§ Written task
Take the part of the listing that opens with the line containing "Where should I" and closes at the end of the listing, and rewrite it with "dolphin icon" changed to "dolphin logo", keeping everything else the same. Give only those lines, and omit the pictures.
— BEGIN Entries —
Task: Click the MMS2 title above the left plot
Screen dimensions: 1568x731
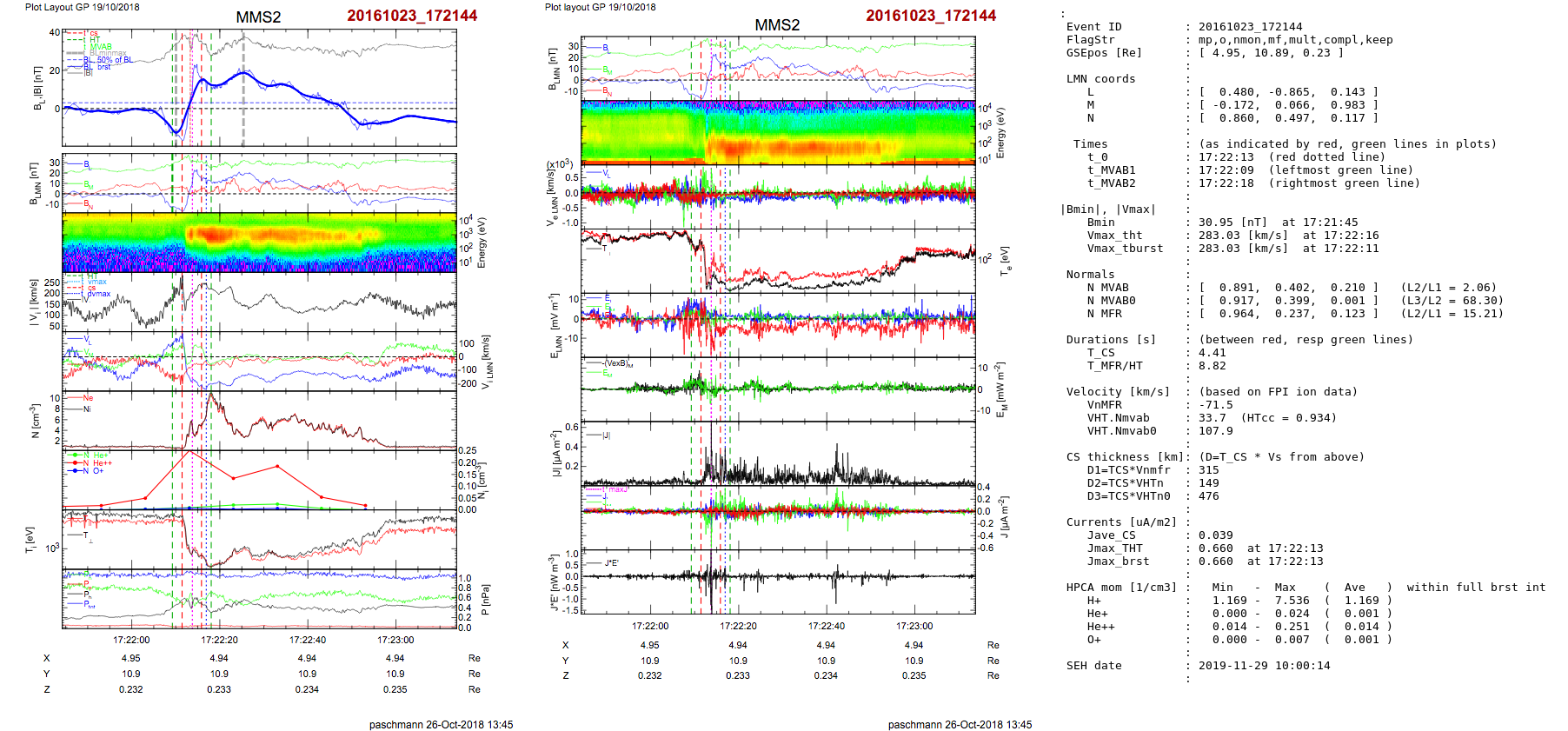Action: pyautogui.click(x=258, y=17)
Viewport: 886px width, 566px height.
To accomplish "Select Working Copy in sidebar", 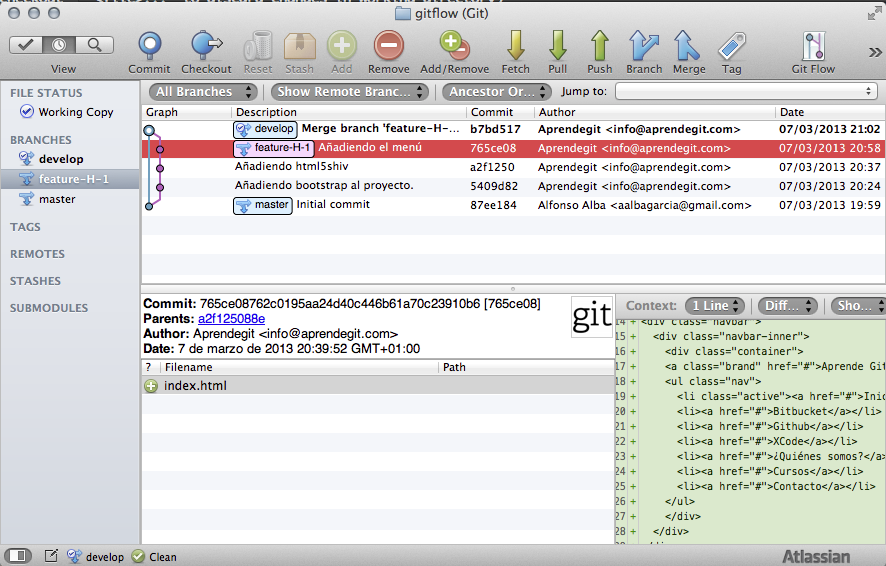I will pos(75,112).
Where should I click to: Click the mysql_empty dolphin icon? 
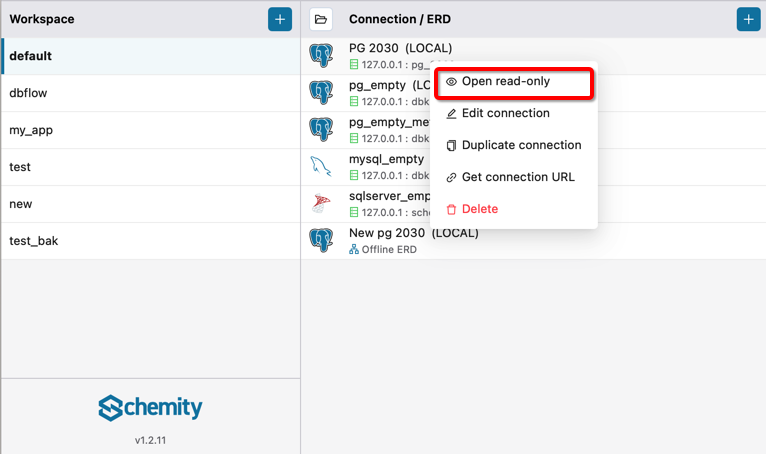point(321,167)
— END Entries —
§ Task output
Where should I click to: Click the mysql_empty dolphin logo? 
point(321,167)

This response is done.